= Exercise brief =
Only the lines from the start of the entries through the line with "You are a computer-use agent. 878x514 pixels." are wanted; please output them exactly.

Collected data
********
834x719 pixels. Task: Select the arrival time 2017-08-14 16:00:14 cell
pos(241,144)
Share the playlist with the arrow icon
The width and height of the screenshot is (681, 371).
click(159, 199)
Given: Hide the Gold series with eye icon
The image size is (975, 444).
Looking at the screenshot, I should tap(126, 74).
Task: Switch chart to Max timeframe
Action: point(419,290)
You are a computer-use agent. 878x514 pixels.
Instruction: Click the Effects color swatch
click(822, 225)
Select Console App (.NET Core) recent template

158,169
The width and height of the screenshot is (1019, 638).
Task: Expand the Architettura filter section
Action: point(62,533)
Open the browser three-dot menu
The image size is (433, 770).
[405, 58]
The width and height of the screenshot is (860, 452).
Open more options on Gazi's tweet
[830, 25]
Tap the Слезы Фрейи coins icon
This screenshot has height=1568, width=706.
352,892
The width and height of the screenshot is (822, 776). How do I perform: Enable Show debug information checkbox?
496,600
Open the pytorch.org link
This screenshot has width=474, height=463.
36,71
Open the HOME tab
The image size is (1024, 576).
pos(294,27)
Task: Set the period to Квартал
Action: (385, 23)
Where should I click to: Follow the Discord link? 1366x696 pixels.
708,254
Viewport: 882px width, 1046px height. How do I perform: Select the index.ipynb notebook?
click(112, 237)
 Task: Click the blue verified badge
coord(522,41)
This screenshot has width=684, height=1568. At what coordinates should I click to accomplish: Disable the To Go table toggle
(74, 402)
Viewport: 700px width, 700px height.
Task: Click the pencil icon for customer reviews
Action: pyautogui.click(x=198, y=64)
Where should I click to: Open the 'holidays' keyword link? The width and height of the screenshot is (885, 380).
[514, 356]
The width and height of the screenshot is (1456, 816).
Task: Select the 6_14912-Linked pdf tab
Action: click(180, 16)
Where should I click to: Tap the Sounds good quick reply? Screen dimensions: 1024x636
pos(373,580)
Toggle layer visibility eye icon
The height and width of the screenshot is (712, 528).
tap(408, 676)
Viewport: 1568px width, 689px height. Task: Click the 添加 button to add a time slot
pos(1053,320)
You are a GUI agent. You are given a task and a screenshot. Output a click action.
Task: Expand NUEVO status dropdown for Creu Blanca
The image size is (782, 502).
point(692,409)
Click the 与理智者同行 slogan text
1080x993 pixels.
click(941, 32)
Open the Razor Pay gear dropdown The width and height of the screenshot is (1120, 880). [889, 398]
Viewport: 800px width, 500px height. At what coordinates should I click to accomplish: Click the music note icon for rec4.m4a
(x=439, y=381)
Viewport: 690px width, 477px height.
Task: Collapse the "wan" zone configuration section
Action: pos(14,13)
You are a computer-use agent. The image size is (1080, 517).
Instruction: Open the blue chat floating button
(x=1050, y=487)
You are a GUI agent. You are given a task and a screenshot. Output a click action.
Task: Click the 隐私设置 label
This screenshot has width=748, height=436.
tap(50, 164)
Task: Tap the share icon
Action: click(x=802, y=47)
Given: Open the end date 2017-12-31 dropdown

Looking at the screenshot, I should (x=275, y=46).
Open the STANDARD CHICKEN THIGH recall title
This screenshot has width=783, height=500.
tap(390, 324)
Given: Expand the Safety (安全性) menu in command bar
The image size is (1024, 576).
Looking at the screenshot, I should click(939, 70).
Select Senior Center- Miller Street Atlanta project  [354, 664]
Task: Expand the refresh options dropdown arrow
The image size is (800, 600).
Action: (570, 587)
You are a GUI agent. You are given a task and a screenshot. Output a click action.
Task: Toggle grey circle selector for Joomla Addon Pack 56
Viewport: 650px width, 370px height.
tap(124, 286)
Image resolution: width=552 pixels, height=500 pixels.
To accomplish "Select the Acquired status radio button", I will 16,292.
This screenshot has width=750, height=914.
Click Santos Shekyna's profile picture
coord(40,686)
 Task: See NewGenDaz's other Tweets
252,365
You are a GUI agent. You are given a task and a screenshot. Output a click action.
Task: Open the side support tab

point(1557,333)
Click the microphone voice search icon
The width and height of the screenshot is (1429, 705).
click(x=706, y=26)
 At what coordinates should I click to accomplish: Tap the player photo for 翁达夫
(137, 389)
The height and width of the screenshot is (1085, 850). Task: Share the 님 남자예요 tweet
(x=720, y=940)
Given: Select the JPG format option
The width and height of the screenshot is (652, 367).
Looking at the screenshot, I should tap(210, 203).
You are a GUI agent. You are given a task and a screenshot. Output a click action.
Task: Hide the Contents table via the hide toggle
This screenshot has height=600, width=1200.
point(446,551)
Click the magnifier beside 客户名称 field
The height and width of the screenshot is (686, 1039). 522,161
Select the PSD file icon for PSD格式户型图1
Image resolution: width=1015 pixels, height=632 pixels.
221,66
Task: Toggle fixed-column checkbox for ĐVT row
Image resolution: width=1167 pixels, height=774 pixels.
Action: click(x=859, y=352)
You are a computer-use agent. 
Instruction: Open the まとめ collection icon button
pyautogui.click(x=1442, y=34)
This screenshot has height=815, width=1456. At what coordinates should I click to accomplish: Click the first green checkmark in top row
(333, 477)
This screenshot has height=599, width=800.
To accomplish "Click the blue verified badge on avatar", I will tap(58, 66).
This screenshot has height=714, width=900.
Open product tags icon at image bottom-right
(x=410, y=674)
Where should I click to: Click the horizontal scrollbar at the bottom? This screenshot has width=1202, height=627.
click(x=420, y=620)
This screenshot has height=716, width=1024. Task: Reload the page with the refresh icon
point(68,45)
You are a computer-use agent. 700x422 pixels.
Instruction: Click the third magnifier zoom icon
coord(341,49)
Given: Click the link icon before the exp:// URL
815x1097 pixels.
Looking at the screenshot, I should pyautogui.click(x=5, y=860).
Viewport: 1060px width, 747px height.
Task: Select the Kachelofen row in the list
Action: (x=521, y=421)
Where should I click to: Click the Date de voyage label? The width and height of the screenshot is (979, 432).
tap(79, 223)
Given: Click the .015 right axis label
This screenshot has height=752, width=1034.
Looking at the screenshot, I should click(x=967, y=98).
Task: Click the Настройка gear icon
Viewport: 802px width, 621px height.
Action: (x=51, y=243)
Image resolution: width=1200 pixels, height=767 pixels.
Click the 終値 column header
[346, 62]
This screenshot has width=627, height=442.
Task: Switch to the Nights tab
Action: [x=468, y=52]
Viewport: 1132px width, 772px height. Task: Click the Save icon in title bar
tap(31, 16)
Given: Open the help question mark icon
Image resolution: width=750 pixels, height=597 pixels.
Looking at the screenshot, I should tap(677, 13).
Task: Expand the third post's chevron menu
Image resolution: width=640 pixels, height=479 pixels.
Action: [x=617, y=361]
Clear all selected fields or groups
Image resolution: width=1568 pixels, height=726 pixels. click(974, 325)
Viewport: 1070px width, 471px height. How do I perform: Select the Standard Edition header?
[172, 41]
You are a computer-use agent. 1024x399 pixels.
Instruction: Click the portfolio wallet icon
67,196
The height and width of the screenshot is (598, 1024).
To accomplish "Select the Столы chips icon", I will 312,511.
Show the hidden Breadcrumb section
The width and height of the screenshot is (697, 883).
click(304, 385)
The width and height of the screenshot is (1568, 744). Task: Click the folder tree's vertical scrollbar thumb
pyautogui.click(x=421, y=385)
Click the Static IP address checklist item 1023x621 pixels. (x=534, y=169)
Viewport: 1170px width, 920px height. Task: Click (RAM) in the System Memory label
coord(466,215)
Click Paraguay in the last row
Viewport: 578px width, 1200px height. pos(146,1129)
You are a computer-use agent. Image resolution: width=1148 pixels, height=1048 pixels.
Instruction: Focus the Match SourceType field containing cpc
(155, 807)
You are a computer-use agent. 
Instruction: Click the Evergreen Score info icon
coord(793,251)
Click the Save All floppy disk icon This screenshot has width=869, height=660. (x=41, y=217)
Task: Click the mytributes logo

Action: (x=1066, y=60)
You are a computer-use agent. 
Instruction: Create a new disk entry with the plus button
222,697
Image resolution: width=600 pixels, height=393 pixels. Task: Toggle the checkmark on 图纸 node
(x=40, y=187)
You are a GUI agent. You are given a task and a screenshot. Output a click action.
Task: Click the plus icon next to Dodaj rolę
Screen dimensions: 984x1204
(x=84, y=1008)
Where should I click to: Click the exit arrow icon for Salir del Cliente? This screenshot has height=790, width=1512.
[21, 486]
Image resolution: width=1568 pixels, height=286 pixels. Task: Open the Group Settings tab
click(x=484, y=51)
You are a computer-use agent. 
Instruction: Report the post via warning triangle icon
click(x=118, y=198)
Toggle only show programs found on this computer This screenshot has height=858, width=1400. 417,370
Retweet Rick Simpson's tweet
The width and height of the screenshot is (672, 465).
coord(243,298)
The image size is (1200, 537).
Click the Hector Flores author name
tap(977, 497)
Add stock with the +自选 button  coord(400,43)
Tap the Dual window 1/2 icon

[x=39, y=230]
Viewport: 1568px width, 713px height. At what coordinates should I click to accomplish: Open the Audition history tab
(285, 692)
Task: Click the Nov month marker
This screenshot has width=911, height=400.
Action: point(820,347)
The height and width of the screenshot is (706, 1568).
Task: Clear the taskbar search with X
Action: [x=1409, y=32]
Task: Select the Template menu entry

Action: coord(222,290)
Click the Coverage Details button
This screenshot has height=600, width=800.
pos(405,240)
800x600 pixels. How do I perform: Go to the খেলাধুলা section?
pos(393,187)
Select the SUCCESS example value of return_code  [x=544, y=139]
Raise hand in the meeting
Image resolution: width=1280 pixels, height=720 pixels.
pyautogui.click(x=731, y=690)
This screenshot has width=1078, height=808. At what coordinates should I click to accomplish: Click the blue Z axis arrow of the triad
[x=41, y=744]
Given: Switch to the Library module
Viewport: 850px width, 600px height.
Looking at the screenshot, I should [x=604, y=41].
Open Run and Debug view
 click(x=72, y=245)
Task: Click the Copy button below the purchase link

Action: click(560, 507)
********
= Written answer =
834x719 pixels. Task: Select the arrival time 2017-08-14 16:00:14 cell
pos(241,144)
Share the playlist with the arrow icon
The width and height of the screenshot is (681, 371).
click(159, 199)
Given: Hide the Gold series with eye icon
The image size is (975, 444).
Looking at the screenshot, I should tap(126, 74).
Task: Switch chart to Max timeframe
Action: point(419,290)
You are a computer-use agent. 878x514 pixels.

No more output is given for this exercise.